++++ EXCERPTED PASSAGE ++++

With this fixture in place, anyone can add additional tests, execute them at any point, and see if they passfail. If you imagine this process when it comes to complex business calculations and rules, anyone can input the values and instantly know if the system supports it or not.

To make the tests a bit more maintainable, you should move your configuration into the root. In the footer of each page there is a link to the root page — this is inherited by every test page and so it is the perfect location for this kind of information. You can now continue to add wiki pages and fixtures into your assembly based on the different logic within your system.

Although ColumnFixture makes it easy to add multiple different test inputs for a particular fixture, it makes it much more difficult to create a script or a story around the test. This is where DoFixture comes in.

DoFixture is much more powerful than ColumnFixture and allows your tables to be more expressive. It takes the same concept of matching column names but allows you to create sentences, injecting values at certain places to make the tests more readable and follow a more natural descriptive language.

The concept is to use various methods on your fixture to form a test script which can be executed against your system. This is the ideal fixture to use to create your executable specification as it provides more freedom to create more complex scenarios and verifications, moving beyond a single scenario with multiple test inputsoutputs. The DoFixture is also suitable for replacing your manual tests, which are discussed in Chapter 7, as they are capable of different steps to verify the behavior.

++++ INFORMATION PROVIDED ++++

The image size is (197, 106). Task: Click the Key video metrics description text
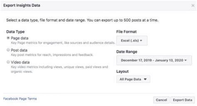pyautogui.click(x=59, y=69)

++++

## ACTIONS TO TAKE
1. In the passage on ColumnFixture and DoFixture, rewrite the part that begins with "To make the tests a" and ends with "DoFixture comes in.", putting "home page" in place of "root page".
2. Extend the passage on ColumnFixture and DoFixture with the text that would come next after its final sentence.

## RESPONSE LIST
1.
To make the tests a bit more maintainable, you should move your configuration into the root. In the footer of each page there is a link to the home page — this is inherited by every test page and so it is the perfect location for this kind of information. You can now continue to add wiki pages and fixtures into your assembly based on the different logic within your system.

Although ColumnFixture makes it easy to add multiple different test inputs for a particular fixture, it makes it much more difficult to create a script or a story around the test. This is where DoFixture comes in.

2.
In the following example, the steps for making tea are described. There are various properties which go into making a great cup of tea. The values and steps taken will determine the outcome. When using a DoFixture, your FitTable would reassemble this:

|Making Tea|
|For type|English breakfast|boil kettle And Insert|1|Teabag|
|Insert|2|of milk|
|Leave tea bag in for|4|
|Check|strength is|Normal|

Similar to the ColumnFixture, "Making Tea" is the name of the class. To improve readability, FitNesse will automatically remove the spaces to find the class. You can then define your method calls. Each row represents a method. The columns alternate between parts of the method name and parameters. In this case, the associated method is this:

public void ForTypeBoilKettleAndInsertTeabag(string name, int tea)
{
    TeaName = name;
    AmountOfTea = tea;
}

The first column, For type, is part of the method name with "English Breakfast" being associated with the first argument. Boil kettle and insert is the middle part of the method while 1 is the second argument to the method. Finally, Teabag is the end of the method name. This is how DoFixture finds the correct method to call and the arguments to use.

The second and third rows are the second and third method calls which should be made:

public void InsertOfMilk(int amount)
{

AmountOfMilk = amount;
}
public void LeaveTeaBaginfor(int time)
{
    AmountOfTime = time;
}

The fourth row begins with Check. Check is not part of the method name but a keyword for FitNesse. This simply means that the final column is the value you expect the method to return. FitNesse will then verify the result with the value in the cell. If they are different, it will mark it as an error, showing both expected and actual.

For this example, the method which returns the result is a complex rule system which describes the type of tea you will have as a result of the input:

public string StrengthIs()
{
        if (AmountOfTea == 1 && AmountOfTime == 4 && AmountOfMilk == 2)
            return "Normal";
        if (AmountOfTea == 1 && AmountOfTime == 1 && AmountOfMilk == 6)
            return "Milky";
        if ((AmountOfTea == 2 && AmountOfTime == 6 && AmountOfMilk == 0) ||
(AmountOfTea > 0 && NoMilk))
            return "Black";
        if (AmountOfTea == 2 && AmountOfTime == 4 && AmountOfMilk == 2)
            return "Strong";
        if (AmountOfTea == 0 && AmountOfMilk > 0)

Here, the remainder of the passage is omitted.